Aku harus terus bersabar. Sabar menghadapi cobaan yang silih berganti membombardir kehidupan remajaku. Apa mungkin ini karena dosa-dosaku? atau Tuhan ingin mengangkat derajatku? Entahlah, yang terpenting aku harus tetap bersabar menghadapi segala cobaan. Dalam posisi seperti ini, aku jadi teringat dengan pesan dari almarhumah ibu yang lainnya. “Pao, kamu harus mengamalkan dua kunci surga.” Saat itu aku terdiam mendengar penjelasan ibu sembari menebak-nebak dalam hati apa yang dimaksud ibu. Mungkinkah kunci surga yang dimaksud ibu sama seperti kunci rumah? Tetapi di mana aku bisa menemukan kunci seperti itu? Apa aku harus meminta ke tukang reparasi kunci untuk dibuatkan kunci surga seperti yang dimaksud ibu?

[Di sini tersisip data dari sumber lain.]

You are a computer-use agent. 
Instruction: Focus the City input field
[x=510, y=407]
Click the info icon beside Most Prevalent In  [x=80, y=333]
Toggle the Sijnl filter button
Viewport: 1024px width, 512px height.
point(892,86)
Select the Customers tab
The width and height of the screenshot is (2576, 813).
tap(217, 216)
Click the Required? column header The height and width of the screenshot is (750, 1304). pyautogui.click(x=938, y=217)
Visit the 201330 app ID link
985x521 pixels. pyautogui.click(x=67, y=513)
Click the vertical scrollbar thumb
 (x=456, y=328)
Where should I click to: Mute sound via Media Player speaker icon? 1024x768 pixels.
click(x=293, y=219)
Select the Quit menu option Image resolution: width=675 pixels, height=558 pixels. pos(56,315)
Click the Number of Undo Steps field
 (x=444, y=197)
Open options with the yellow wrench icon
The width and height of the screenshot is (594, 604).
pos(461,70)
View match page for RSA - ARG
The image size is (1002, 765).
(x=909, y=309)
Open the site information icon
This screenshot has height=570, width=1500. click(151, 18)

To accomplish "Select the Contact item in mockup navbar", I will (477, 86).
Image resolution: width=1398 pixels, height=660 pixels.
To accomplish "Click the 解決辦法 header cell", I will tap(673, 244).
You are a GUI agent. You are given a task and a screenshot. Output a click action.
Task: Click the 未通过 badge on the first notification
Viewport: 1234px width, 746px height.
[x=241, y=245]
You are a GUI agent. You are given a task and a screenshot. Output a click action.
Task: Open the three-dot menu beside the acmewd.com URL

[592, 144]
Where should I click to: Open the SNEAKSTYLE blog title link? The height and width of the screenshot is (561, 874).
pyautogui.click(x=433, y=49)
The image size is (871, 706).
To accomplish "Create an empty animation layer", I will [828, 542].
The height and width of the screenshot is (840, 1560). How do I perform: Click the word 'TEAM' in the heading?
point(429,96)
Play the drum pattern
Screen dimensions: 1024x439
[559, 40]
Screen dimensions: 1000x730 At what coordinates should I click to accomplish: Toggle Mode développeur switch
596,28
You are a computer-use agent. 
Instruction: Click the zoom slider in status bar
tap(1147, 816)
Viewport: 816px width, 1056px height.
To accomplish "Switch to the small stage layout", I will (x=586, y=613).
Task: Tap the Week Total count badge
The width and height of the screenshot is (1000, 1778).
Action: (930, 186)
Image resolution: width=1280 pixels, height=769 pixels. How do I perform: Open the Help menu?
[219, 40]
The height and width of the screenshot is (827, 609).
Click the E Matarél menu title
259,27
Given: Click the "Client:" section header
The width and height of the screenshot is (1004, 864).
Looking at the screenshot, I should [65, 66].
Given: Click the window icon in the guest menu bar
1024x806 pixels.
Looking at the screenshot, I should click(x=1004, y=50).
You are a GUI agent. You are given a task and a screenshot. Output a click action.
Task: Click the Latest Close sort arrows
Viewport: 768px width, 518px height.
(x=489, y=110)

“Kunci surga itu dijual di mana, Bu?” tanyaku polos.

Ibu tersenyum lirih mendengar pertanyaan bodohku. Mungkin beliau ingin tertawa tetapi urung dilakukannya karena takut menyakiti hatiku. Beliau mengelus kepalaku sembari menjawab pertanyaan anaknya yang masih berusia delapan tahun saat itu.

Lalu, beliau melanjutkan pesannya. “Kunci yang pertama yaitu kamu harus bersyukur ketika mendapatkan kenikmatan,” ucapnya dengan senyum yang tergambar jelas di wajah. “Kunci kedua yaitu kamu harus bersabar ketika mendapatkan musibah dan cobaan,” tambahnya sambil menekan hidungku dengan jari telunjuknya.

Tentu saat itu aku tak mengerti apa maksud kata-kata itu. Aku masih terlalu polos. Belum mengerti apa-apa. Namun, sekarang aku sudah paham apa yang dimaksud oleh mendiang ibu. Jika tidak ada lagi yang mencintaiku lagi di dunia, setidaknya aku punya Allah yang selalu mencintaiku. Aku yakin ini adalah bentuk cinta-Nya kepadaku agar aku semakin cinta kepada-Nya. Habis gelap terbitlah terang, habis senyap terbitlah pengang. Pengang sebagai wujud dari kesenangan. Aku harus yakin itu.

Ya, aku harus terus mempraktikkan kunci surga yang kedua, bersabar. Semakin aku bersabar maka Allah akan semakin cinta kepadaku. Sabar di dalam gudang sekolah ini sampai ada orang yang menolong. Sabar berteman dengan monster-monster gudang. Sabar! Sabar Pao-Pao! Sabar!

Meskipun aku terus mendoktrin diri sendiri untuk bisa bersabar, tetapi lama-kelamaan kesabaranku menipis juga, semakin berkurang, berkurang, dan hampir-hampir lenyap.

Kaus kaki yang menyumbat mulut semakin membuatku ingin muntah. Bercampur dengan air liur menjadikan mulutku seperti disumbat tumpukan sampah, bau sekali. Ikatan tali yang mengelilingi tubuhku juga terasa semakin mengimpit serasa ingin membunuhku secara perlahan. Padahal tidak ada yang menariknya. Semakin lama aku semakin kesulitan untuk bernapas. Apakah ini akhir cerita hidupku? Tewas mengenaskan di gudang sekolah.

Di saat keputusasaan mulai menghinggapi diri, ada sebuah harapan yang muncul. Pintu gudang bergerak. Sepertinya ada orang yang hendak masuk. Kuharap dugaanku benar.